Writing your article
Get your point across quickly and concisely. Try and get your article to about 500 words, if you can create impact with less, even better but this is a good target. You may want to use minimal words and use multimedia instead such as images or video.
The first paragraph is vital to grab attention. Keeping sentences short will increase readability – aim for about 20 – 25 words per sentence. In many traditional and academic forms of writing a conclusion or opinion is at the end, after a discussion, turn this on its head in a blog. Add an impactful opinion, conclusion or result, right at the very beginning of your blog and come to a conclusion in the first few sentences and then go into more detail in the remainder of the article. What did you achieve? What was the final outcome? Follow up with how you went about it. Try to structure your article with a beginning, middle and end and tell a story.

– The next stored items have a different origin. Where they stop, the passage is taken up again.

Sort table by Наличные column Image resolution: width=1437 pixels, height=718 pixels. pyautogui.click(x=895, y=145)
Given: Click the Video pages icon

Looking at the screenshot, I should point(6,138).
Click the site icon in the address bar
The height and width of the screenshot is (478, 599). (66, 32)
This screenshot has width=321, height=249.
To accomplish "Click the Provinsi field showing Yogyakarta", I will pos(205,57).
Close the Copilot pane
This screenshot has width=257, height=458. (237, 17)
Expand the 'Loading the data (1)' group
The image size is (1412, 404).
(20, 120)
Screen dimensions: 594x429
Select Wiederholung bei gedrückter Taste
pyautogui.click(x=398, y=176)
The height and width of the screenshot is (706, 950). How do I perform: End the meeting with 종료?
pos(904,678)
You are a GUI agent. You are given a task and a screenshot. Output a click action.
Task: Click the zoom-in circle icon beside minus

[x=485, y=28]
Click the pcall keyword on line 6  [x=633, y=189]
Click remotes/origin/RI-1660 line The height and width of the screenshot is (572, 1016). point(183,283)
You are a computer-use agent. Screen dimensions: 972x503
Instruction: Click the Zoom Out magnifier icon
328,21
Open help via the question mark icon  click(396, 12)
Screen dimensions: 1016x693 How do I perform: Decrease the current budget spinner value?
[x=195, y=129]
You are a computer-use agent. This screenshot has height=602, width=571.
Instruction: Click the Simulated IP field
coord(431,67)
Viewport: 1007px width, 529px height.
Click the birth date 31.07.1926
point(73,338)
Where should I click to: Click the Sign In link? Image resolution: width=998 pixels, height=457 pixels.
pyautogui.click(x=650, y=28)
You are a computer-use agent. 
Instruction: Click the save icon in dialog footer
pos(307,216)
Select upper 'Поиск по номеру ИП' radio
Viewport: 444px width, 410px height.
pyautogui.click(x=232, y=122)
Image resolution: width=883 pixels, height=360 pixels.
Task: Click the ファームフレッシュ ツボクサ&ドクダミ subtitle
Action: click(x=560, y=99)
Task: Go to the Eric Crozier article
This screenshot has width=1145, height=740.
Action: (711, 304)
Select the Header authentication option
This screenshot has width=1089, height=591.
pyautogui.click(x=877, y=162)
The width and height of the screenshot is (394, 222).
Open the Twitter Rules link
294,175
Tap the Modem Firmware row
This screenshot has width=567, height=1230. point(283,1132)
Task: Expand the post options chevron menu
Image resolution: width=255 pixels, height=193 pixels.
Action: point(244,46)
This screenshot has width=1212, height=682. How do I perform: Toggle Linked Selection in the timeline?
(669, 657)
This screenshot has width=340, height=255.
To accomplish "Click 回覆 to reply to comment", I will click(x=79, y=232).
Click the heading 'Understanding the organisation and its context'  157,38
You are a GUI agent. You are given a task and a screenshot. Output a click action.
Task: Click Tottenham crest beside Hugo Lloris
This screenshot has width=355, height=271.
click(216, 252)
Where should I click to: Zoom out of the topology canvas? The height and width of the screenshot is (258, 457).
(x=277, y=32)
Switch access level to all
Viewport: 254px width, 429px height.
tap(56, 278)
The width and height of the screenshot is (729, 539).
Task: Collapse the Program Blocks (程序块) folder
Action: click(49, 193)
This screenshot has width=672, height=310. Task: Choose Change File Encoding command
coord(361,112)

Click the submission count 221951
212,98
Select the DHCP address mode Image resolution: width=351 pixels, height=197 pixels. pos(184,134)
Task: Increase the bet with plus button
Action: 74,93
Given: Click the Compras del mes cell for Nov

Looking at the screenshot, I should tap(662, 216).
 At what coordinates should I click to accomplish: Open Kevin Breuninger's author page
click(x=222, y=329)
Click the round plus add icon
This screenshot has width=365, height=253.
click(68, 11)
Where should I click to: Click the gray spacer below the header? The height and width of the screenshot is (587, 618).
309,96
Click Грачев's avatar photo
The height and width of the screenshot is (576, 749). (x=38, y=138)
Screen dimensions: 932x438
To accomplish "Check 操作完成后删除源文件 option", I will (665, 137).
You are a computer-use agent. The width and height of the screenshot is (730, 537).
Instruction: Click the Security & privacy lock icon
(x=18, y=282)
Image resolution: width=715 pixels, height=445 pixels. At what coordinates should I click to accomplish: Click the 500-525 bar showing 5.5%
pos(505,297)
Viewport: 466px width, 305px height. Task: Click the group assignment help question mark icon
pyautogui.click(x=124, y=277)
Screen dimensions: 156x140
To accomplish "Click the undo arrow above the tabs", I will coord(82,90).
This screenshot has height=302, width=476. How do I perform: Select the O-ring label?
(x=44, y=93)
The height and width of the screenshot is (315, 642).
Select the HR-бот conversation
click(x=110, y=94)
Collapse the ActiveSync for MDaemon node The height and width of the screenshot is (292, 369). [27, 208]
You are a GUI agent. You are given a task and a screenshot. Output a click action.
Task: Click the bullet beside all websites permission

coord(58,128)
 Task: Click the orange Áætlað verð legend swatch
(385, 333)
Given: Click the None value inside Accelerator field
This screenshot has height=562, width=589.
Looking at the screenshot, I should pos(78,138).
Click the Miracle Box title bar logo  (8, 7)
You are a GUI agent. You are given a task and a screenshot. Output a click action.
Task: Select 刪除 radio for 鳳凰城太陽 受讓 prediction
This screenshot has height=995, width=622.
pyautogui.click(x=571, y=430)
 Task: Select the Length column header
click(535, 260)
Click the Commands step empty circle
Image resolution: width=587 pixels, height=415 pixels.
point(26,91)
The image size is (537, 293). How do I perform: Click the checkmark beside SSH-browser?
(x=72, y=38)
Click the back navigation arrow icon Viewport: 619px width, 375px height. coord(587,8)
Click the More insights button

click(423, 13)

- Get a striking headline that grabs attention – this could pose a question or give a bold statement.
- Think carefully about how you start paragraphs and make the first few words count.
- Keep paragraphs short and use short sentences.
- Break text up by using subheadings, bullet points, still images or videos.
Try to avoid jargon or acronyms – your readers may not understand terms used only in your discipline. Link out to internal pages such as a MicroCPD and external news articles or research papers that relate to or support your article. This is useful if some of your article content may not be familiar to your audience. They can click the link and take a look and read further about it, if they want to. A more formal piece of research may help to support your claims or a news article may give more detail about an issue you are attempting to tackle.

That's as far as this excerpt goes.